What do we feel FOMO for? If someone loses a job, do we have FOMO? If someone is going through a divorce, do we have FOMO? Nope! We only observe the best parts of everyone else’s life to get those feelings of missing out without pausing even once to absorb the extent of blessings we ourselves have in life.

Need for perpetual social approval

Why do you travel? Is it for the new experiences and a taste of varied cultures? Or is it to be the subject of envy and keep up with all your other friends to show that you can take selfies at as many places as they did a few months back? FOMO can end up dictating your life and making sure each of your actions is done keeping in mind social approval. If we thought “log kya kahenge?” (what will people say or think about us?) days or mindset was behind us, it has only been accentuated by FOMO.

How to deal with FOMO

Now that you are convinced (hopefully) that FOMO is not a healthy habit to have, let’s see what you can do to tackle it.

Do some introspection

One of my favourite blogs, Art of Manliness gives this great advice on countering FOMO. They have four simple questions that you should ask yourself before giving in to this feeling of FOMO – 1. Is this something I really wished I was doing? 2. Is this feeling telling me something I need to change? 3. Is this something that is viable for me right now? 4. Is this an accurate representation of reality? Hop over to the article to understand better what they mean by these questions.

Grass is greener on the other side

When I was a kid, I used to love the proverbs we were taught in school and some have stuck on in my head till date. This proverb is one that I try to keep in mind at all times. It’s about remembering that we feel FOMO when we observe only the good or the flashy parts of someone’s lives. However, each person has his or her own struggles which we may or may not be privy to. Even for FOMO worthy experiences or things, they may not be all good.
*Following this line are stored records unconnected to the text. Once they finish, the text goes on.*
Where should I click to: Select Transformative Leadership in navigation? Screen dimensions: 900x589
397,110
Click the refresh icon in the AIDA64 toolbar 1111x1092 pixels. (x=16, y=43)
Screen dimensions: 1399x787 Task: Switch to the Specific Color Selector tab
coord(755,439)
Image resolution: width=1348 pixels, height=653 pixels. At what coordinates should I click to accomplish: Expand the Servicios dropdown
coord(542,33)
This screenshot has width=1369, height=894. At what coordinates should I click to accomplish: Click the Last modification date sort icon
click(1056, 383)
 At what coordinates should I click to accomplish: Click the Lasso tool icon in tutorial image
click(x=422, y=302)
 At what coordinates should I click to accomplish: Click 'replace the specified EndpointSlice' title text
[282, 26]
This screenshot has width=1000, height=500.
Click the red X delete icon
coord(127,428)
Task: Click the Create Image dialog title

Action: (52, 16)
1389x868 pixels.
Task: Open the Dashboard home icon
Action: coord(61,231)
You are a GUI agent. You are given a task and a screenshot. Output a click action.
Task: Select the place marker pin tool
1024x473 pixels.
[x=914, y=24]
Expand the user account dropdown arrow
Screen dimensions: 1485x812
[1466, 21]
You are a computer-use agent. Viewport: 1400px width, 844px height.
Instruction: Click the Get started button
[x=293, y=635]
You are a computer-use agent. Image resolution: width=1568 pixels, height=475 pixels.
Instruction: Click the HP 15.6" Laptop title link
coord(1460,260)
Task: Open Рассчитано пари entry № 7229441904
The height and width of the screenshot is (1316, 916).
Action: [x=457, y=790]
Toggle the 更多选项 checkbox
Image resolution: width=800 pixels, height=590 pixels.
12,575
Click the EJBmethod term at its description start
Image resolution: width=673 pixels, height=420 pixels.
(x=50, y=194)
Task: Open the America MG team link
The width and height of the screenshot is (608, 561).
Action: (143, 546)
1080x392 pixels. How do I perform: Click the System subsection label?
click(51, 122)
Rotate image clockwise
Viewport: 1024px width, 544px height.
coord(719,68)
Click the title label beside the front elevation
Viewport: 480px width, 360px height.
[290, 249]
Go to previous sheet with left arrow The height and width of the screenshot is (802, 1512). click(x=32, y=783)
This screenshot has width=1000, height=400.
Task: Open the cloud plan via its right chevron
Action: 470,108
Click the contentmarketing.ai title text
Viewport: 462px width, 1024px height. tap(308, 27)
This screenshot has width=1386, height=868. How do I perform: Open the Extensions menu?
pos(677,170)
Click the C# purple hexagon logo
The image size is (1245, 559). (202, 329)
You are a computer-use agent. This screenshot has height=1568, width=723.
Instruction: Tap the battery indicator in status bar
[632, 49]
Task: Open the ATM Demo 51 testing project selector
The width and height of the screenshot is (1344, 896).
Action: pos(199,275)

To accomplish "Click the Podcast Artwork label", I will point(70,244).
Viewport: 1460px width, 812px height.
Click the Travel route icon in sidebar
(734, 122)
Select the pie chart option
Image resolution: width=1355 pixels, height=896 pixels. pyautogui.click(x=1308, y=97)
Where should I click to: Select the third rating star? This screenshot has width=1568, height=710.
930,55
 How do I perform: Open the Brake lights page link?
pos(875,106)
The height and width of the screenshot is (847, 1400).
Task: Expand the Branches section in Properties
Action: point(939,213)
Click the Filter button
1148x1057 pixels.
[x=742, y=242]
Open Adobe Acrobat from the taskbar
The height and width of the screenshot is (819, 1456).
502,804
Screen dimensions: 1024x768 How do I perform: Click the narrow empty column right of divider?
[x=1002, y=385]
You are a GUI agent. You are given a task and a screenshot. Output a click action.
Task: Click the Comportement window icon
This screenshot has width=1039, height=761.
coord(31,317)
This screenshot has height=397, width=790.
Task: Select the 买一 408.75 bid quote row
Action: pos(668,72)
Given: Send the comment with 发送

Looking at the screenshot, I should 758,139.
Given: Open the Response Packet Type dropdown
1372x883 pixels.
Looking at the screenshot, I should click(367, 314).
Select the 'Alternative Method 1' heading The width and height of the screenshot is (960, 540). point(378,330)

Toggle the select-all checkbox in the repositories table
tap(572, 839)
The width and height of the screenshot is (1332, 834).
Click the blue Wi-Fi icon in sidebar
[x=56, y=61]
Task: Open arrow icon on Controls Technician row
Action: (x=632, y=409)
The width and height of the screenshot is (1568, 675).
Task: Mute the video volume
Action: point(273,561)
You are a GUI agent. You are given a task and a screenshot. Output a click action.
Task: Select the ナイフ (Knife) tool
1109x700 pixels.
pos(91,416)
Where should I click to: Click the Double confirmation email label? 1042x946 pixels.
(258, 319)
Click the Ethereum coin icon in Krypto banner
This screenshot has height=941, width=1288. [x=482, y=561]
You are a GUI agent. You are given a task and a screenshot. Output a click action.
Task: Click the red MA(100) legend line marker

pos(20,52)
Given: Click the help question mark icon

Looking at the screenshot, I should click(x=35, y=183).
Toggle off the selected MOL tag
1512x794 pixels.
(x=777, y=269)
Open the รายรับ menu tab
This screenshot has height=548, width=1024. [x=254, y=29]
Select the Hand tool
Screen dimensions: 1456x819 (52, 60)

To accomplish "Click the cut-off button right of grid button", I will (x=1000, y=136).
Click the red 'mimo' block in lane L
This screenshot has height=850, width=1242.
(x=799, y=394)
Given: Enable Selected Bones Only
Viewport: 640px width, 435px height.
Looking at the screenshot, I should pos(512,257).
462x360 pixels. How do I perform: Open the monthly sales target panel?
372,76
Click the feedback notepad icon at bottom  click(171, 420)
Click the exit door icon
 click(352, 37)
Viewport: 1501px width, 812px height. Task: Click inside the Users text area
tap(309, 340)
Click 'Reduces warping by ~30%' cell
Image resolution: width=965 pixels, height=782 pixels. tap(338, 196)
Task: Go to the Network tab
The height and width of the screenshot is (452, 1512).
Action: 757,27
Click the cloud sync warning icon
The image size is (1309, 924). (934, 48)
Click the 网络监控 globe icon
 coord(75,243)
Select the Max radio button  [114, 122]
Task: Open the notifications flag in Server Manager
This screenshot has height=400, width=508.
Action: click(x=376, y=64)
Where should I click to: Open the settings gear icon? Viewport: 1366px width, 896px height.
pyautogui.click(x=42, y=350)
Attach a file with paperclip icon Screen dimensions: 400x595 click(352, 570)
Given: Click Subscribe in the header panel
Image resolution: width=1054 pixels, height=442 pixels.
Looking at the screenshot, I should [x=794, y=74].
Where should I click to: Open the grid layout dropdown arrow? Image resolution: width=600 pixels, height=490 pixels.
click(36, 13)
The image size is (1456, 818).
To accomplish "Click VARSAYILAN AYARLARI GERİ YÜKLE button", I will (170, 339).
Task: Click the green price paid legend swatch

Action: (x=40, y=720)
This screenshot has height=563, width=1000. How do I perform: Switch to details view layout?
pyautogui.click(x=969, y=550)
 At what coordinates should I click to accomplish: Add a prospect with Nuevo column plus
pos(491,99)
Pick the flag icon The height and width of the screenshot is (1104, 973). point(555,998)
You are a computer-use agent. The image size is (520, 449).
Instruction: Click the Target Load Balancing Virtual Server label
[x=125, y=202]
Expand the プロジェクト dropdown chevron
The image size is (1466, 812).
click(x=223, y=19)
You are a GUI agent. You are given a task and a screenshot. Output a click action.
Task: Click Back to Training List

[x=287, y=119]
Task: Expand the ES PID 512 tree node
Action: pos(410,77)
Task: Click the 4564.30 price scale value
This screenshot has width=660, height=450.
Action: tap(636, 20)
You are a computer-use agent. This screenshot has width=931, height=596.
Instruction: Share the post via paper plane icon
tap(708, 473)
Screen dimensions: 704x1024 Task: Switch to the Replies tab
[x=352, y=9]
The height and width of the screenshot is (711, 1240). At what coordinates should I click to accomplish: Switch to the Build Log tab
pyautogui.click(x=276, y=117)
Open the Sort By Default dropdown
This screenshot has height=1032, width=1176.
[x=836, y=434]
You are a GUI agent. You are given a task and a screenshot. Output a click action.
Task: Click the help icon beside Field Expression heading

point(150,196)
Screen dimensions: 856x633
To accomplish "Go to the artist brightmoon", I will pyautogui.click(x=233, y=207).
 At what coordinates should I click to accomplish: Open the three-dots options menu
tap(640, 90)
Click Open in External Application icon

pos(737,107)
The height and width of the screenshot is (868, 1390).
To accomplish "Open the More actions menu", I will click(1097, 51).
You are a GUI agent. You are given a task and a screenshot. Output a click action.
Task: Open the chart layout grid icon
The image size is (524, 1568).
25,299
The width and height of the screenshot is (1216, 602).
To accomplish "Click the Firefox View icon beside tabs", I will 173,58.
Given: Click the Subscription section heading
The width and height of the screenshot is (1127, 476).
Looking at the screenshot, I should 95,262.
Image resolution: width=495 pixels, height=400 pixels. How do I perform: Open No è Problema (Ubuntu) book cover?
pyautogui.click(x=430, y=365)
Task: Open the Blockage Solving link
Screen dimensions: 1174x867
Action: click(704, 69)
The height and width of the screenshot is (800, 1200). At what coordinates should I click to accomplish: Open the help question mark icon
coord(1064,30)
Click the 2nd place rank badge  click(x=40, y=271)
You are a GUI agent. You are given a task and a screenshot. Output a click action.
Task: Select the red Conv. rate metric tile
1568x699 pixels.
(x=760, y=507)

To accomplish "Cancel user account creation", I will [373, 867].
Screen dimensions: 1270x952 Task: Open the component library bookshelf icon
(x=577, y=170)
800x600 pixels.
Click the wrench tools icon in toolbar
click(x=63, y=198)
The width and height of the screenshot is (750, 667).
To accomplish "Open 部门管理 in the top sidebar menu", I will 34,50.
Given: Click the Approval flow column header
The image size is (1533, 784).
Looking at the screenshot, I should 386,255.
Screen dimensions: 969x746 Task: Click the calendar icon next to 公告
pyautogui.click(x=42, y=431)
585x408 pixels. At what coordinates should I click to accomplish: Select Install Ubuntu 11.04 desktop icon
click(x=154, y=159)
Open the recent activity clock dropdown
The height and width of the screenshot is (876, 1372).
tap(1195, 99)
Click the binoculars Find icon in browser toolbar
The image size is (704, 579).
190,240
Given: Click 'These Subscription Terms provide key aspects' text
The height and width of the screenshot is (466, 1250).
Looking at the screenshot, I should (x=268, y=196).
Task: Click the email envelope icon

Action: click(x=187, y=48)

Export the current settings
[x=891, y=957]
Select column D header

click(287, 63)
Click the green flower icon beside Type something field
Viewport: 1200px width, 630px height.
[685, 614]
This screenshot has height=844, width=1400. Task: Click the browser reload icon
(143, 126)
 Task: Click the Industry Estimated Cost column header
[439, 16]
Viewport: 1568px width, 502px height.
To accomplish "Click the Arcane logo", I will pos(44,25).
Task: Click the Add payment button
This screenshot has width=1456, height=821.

The holiday pictures that you are feeling FOMO for might have painful real life travel stories behind it like a stolen passport or bad hotels. All you see is the aspect displayed out for social approval.

Counter it with gratitude

Try this out for a few days – notice your feelings and every time you think you are beginning to get that irksome feeling of FOMO, just write down one thing for which you are grateful in your life. You can do this anywhere, including a digital note on your phone. I have been keeping a gratitude log in my bullet journal for the past few months and I can vouch for the fact that I am happier with it.

Ensure you don’t miss out on the present moment

Being mentally present at the place that you are physically at, is highly important. You could very well be fretting over experiences or things that you are missing out on while being in the middle of something you could be enjoying to the fullest. One way to do this? Keep your phone away for an evening out or something which deserves your full attention.

Try to de addict from social media and your mobile phone

I might now be sounding like a broken record but I can’t stress on this enough. I have observed so many of my friends and colleagues mindlessly browsing through social media feeds. I am not innocent on this count either especially when it comes to being a semi addict with my phone. However, I consciously try to not look at my phone consistently, especially on weekends. Similarly, with social media, I do not believe in the extreme measure of completely deactivating accounts. Most people end up going back at it with a vengeance. I have found uninstalling the apps to be a big help in itself as the browser interface is just not as good or as addictive.

Just the realisation of the moments that you are being a victim of FOMO and a conscious call to reduce that feeling is going to take you on the right path. Start with small but consistent measures and you will feel the burden of showcasing you are having as much fun and getting in on all experiences possible lifting from your shoulders.